[DATA — start]

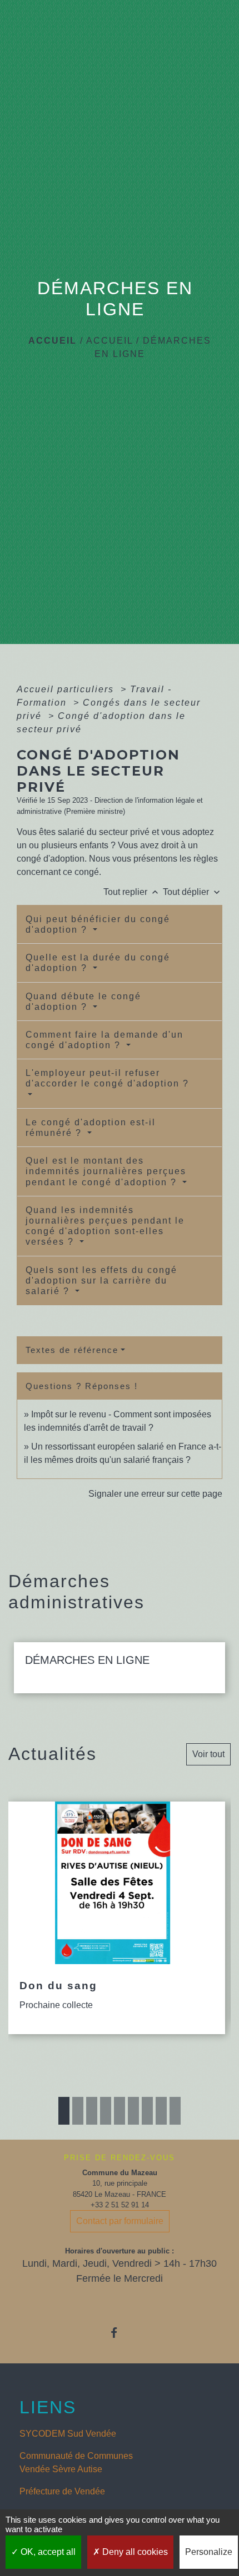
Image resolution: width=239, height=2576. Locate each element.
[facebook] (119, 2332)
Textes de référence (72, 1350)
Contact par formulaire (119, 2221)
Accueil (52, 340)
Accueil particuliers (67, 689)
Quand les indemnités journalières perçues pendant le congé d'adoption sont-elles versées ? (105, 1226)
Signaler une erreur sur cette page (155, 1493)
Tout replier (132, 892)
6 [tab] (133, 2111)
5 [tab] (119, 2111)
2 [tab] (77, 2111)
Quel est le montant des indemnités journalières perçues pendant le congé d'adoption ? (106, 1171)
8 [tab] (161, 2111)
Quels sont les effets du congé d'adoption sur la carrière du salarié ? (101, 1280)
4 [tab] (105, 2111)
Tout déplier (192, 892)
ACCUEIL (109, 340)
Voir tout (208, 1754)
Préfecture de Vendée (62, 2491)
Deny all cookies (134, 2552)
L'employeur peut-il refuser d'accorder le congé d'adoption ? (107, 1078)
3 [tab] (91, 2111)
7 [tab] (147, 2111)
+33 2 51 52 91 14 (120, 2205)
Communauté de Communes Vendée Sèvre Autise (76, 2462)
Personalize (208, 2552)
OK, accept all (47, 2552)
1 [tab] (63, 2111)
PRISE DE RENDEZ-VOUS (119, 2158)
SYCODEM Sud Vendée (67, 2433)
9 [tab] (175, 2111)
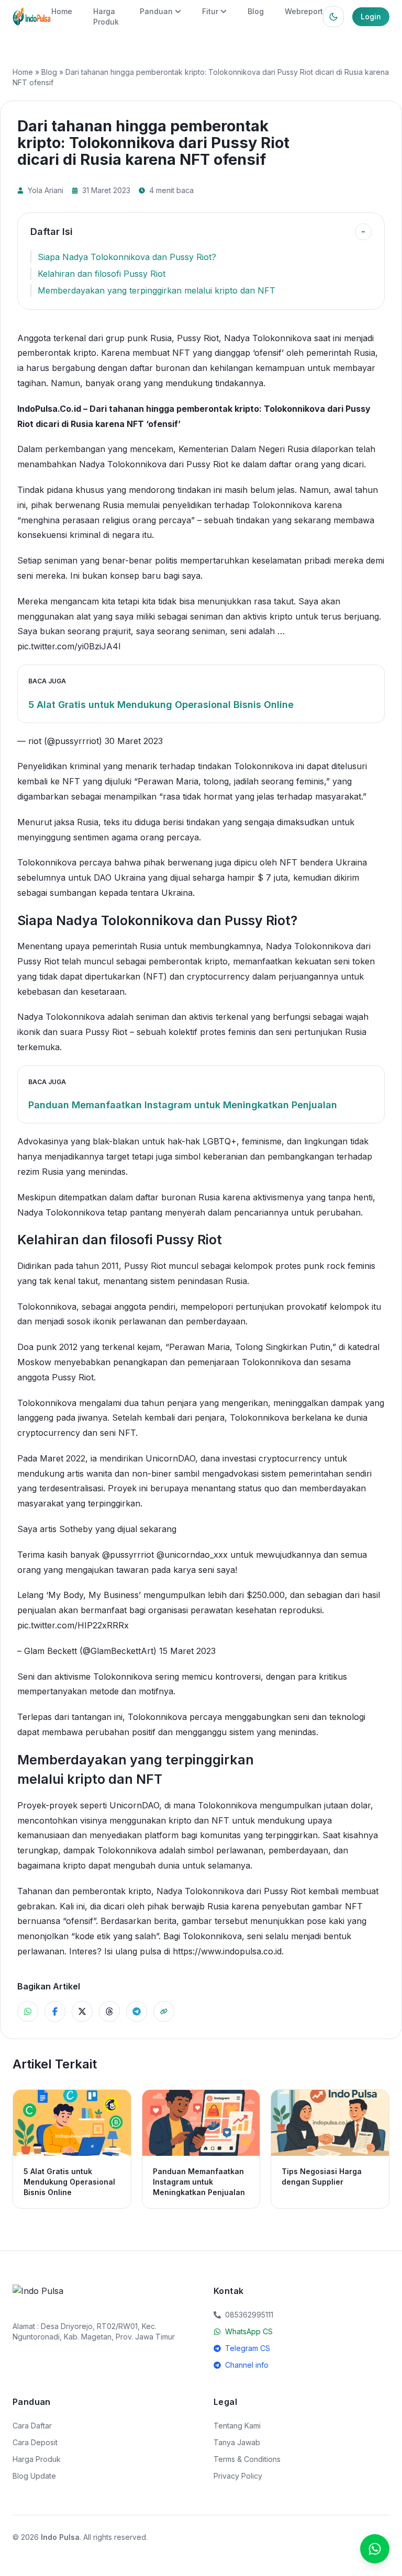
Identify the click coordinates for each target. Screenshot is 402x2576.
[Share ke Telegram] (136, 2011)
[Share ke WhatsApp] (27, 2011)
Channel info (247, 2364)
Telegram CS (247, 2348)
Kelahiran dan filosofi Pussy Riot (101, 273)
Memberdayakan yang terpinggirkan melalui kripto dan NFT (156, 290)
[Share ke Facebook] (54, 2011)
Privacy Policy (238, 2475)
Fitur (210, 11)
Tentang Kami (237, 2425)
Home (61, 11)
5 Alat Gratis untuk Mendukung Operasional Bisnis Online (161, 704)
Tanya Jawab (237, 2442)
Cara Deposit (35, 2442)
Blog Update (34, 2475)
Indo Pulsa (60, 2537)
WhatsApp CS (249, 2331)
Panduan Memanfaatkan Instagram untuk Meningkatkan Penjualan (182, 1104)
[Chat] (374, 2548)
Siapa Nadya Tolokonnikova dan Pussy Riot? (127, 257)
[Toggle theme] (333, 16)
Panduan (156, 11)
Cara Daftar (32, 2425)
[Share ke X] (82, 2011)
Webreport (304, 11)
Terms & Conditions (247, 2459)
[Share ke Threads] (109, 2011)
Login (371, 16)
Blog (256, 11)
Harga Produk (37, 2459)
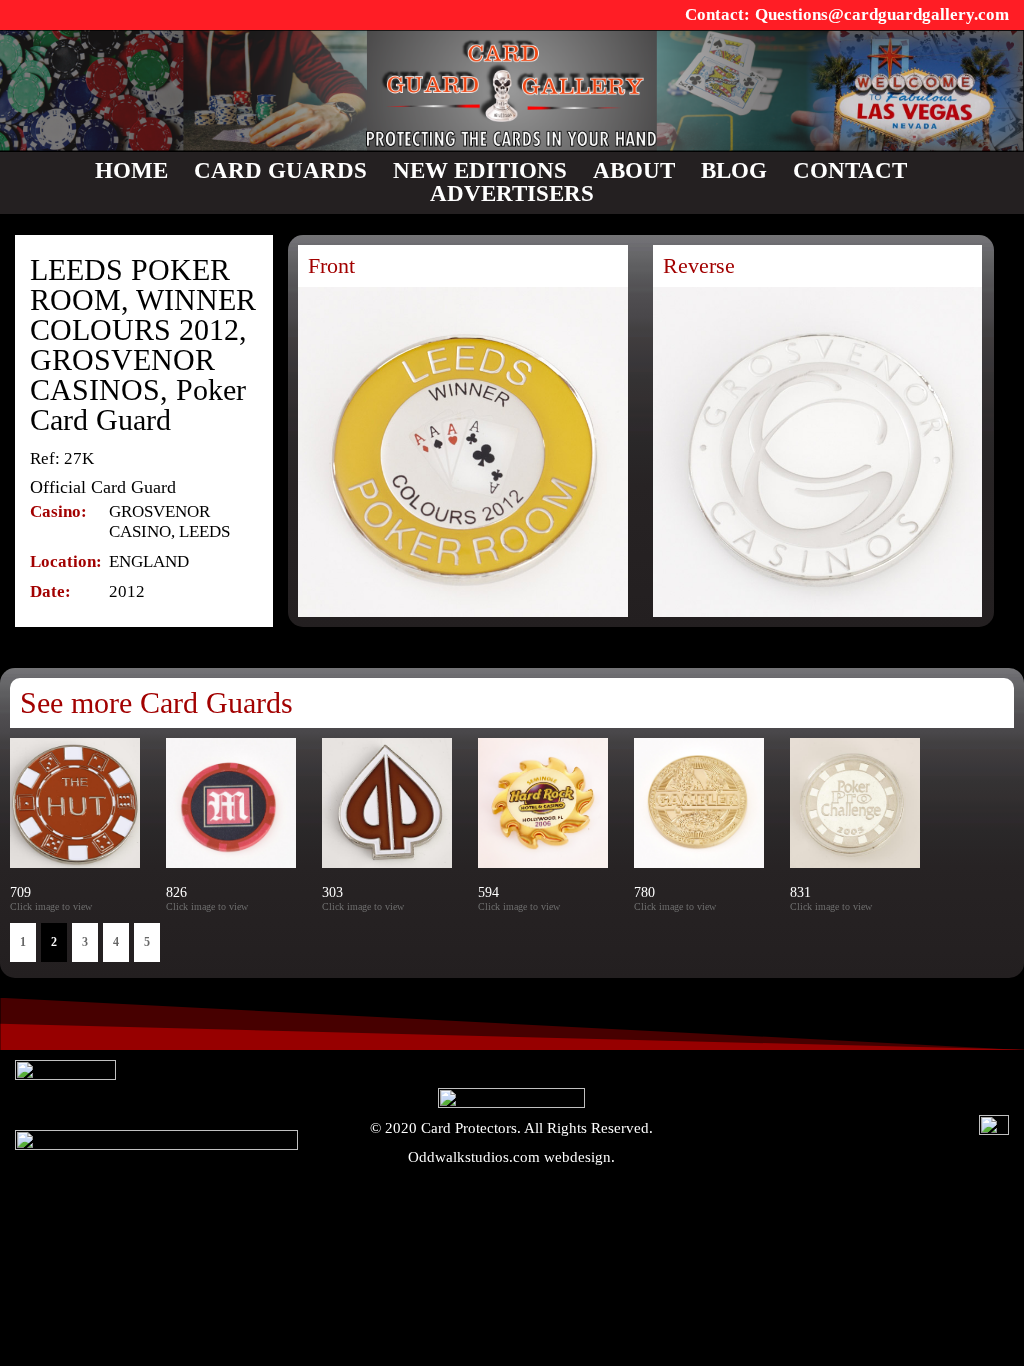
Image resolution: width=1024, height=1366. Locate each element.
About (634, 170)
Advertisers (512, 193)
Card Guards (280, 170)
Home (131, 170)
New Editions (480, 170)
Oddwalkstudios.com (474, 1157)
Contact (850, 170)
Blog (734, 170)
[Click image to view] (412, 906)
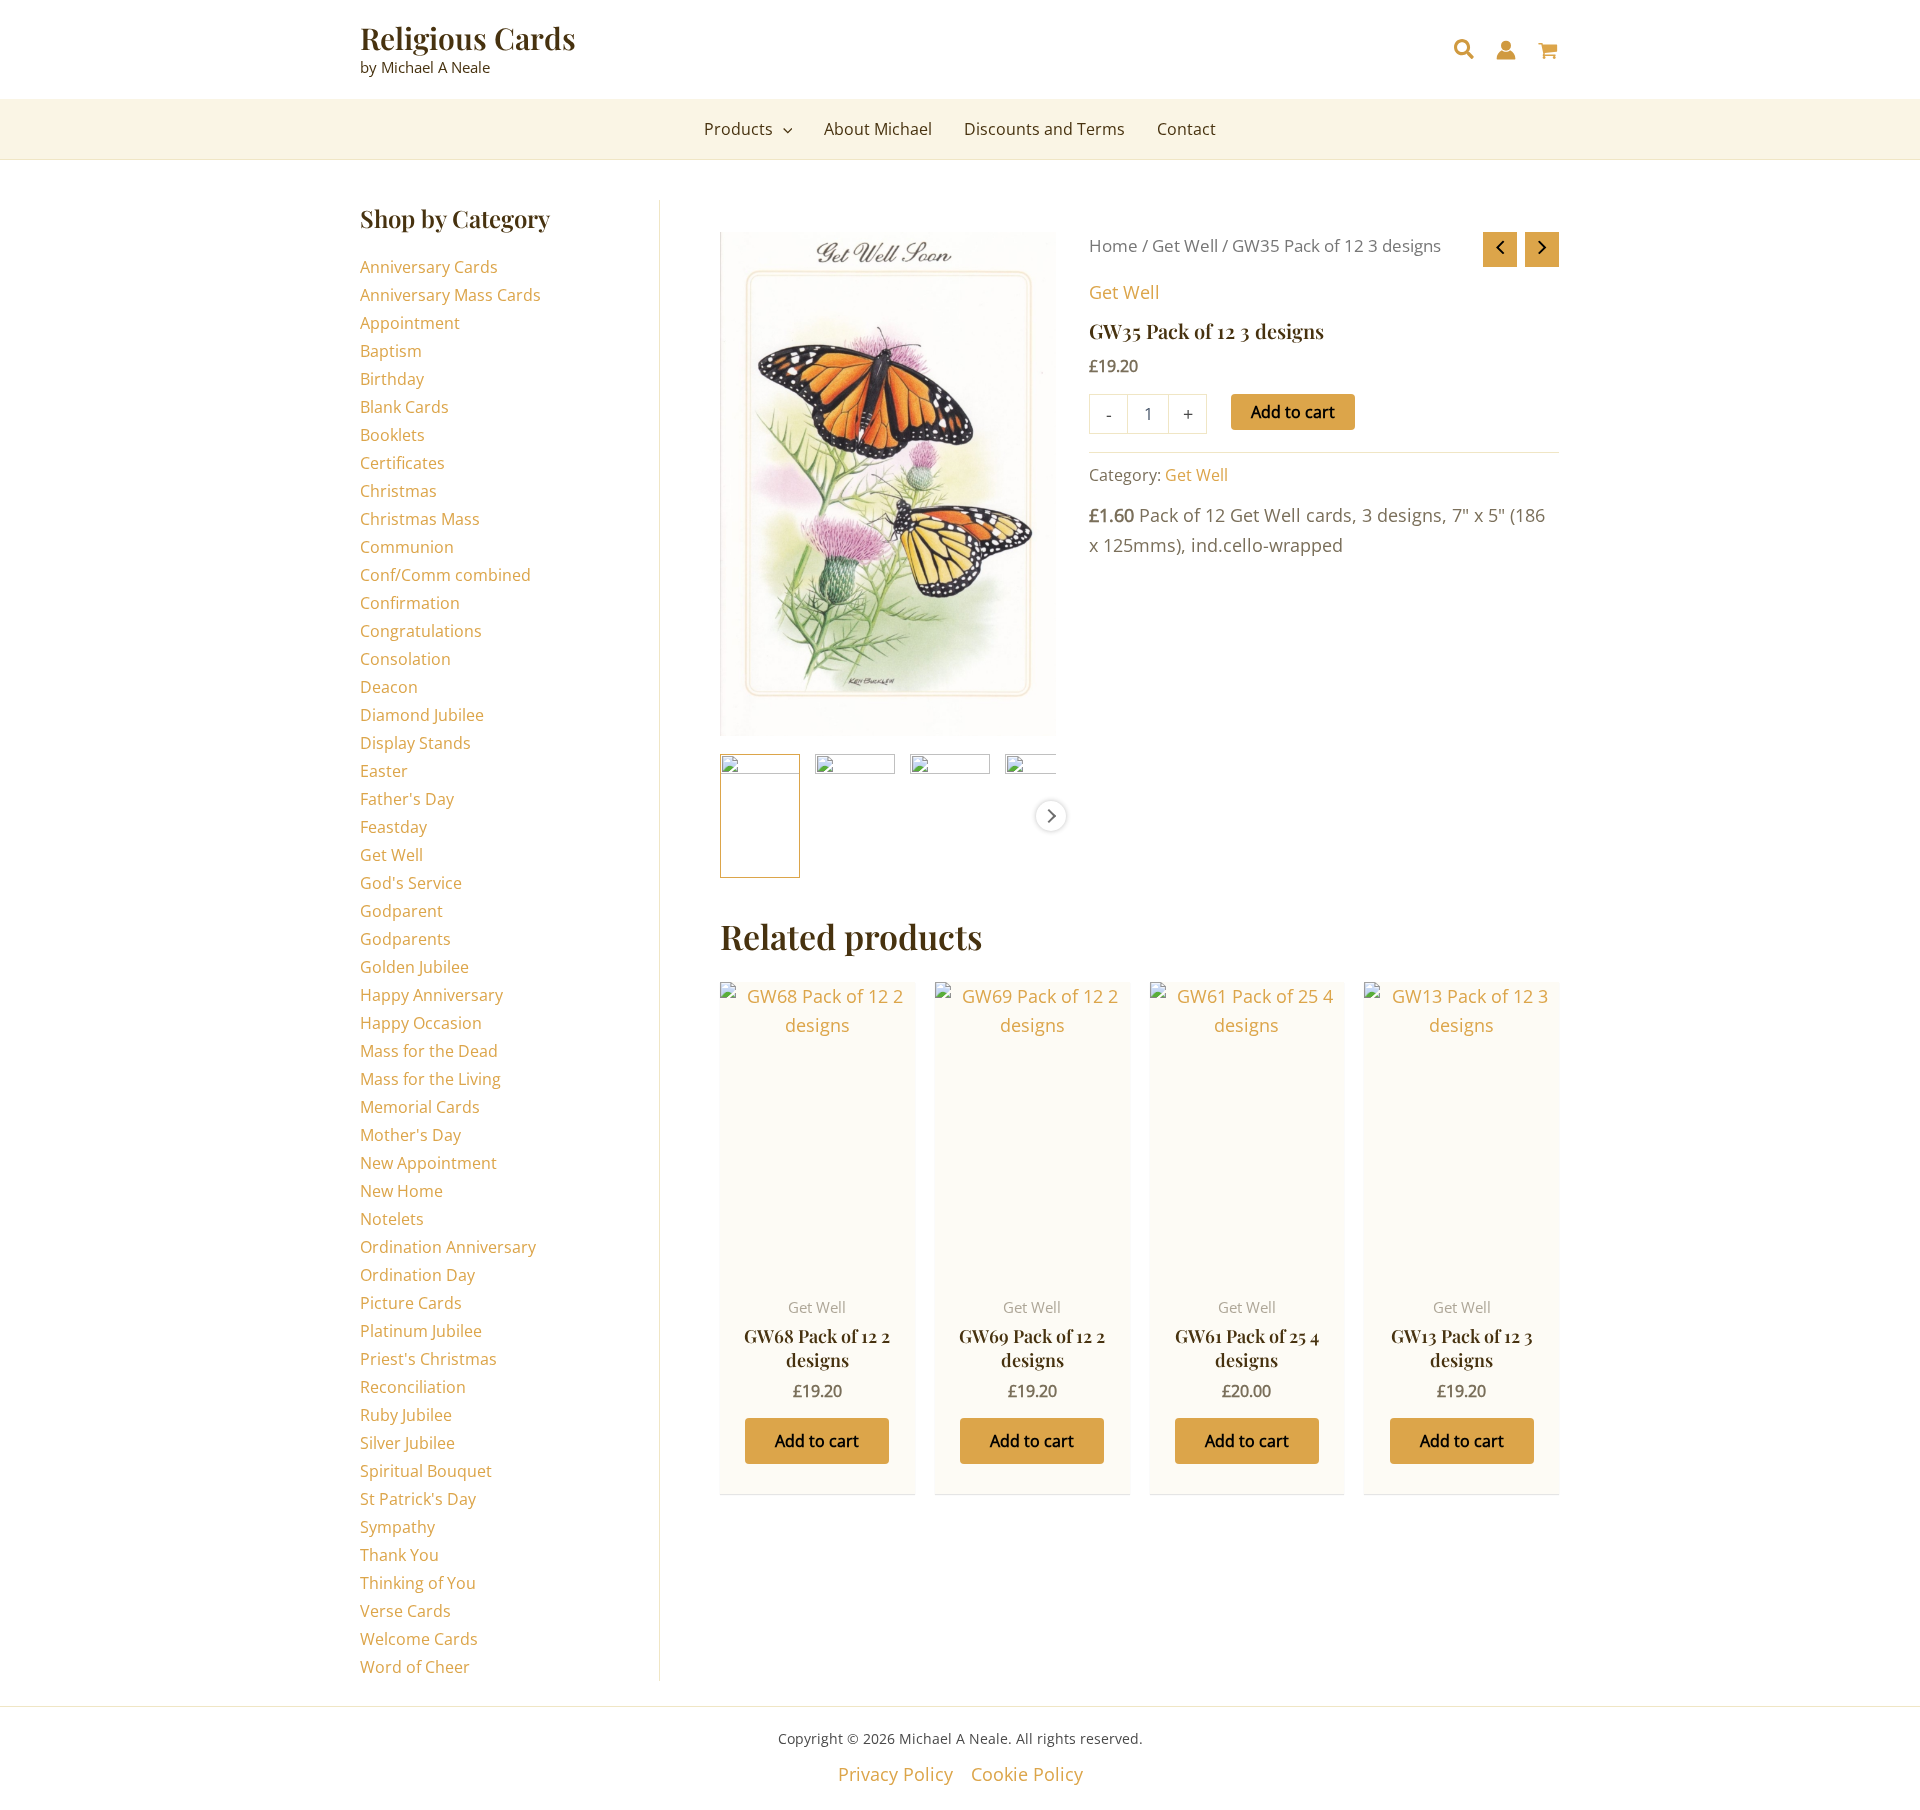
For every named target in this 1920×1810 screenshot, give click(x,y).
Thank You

[DATA — finish]

Repeat the records verbatim, excluding pictures.

Image resolution: width=239, height=2576. Locate each element.
[facebook] (119, 2332)
Textes de référence (72, 1350)
Contact par formulaire (119, 2221)
Accueil (52, 340)
Accueil particuliers (67, 689)
Quand les indemnités journalières perçues pendant le congé d'adoption sont-elles versées ? (105, 1226)
Signaler une erreur sur cette page (155, 1493)
Tout replier (132, 892)
6 [tab] (133, 2111)
5 [tab] (119, 2111)
2 [tab] (77, 2111)
Quel est le montant des indemnités journalières perçues pendant le congé d'adoption ? (106, 1171)
8 [tab] (161, 2111)
Quels sont les effets du congé d'adoption sur la carrière du salarié ? (101, 1280)
4 [tab] (105, 2111)
Tout déplier (192, 892)
ACCUEIL (109, 340)
Voir tout (208, 1754)
Préfecture de Vendée (62, 2491)
Deny all cookies (134, 2552)
L'employeur peut-il refuser d'accorder le congé d'adoption ? (107, 1078)
3 [tab] (91, 2111)
7 [tab] (147, 2111)
+33 2 51 52 91 14 (120, 2205)
Communauté de Communes Vendée Sèvre Autise (76, 2462)
Personalize (208, 2552)
OK, accept all (47, 2552)
1 [tab] (63, 2111)
PRISE DE RENDEZ-VOUS (119, 2158)
SYCODEM Sud Vendée (67, 2433)
9 [tab] (175, 2111)
Identify the click coordinates for each target. Screenshot is 402x2576.
[Share ke Telegram] (136, 2011)
[Share ke WhatsApp] (27, 2011)
Channel info (247, 2364)
Telegram CS (247, 2348)
Kelahiran dan filosofi Pussy Riot (101, 273)
Memberdayakan yang terpinggirkan melalui kripto dan NFT (156, 290)
[Share ke Facebook] (54, 2011)
Privacy Policy (238, 2475)
Fitur (210, 11)
Tentang Kami (237, 2425)
Home (61, 11)
5 Alat Gratis untuk Mendukung Operasional Bisnis Online (161, 704)
Tanya Jawab (237, 2442)
Cara Deposit (35, 2442)
Blog Update (34, 2475)
Indo Pulsa (60, 2537)
WhatsApp CS (249, 2331)
Panduan Memanfaatkan Instagram untuk Meningkatkan Penjualan (182, 1104)
[Chat] (374, 2548)
Siapa Nadya Tolokonnikova dan Pussy Riot? (127, 257)
[Toggle theme] (333, 16)
Panduan (156, 11)
Cara Daftar (32, 2425)
[Share ke X] (82, 2011)
Webreport (304, 11)
Terms & Conditions (247, 2459)
[Share ke Threads] (109, 2011)
Login (371, 16)
Blog (256, 11)
Harga Produk (37, 2459)
Image resolution: width=1024, height=1366. Locate each element.
About (634, 170)
Advertisers (512, 193)
Card Guards (280, 170)
Home (131, 170)
New Editions (480, 170)
Oddwalkstudios.com (474, 1157)
Contact (850, 170)
Blog (734, 170)
[Click image to view] (412, 906)
For every named target in this 1920×1810 screenshot, give click(x,y).
Thank You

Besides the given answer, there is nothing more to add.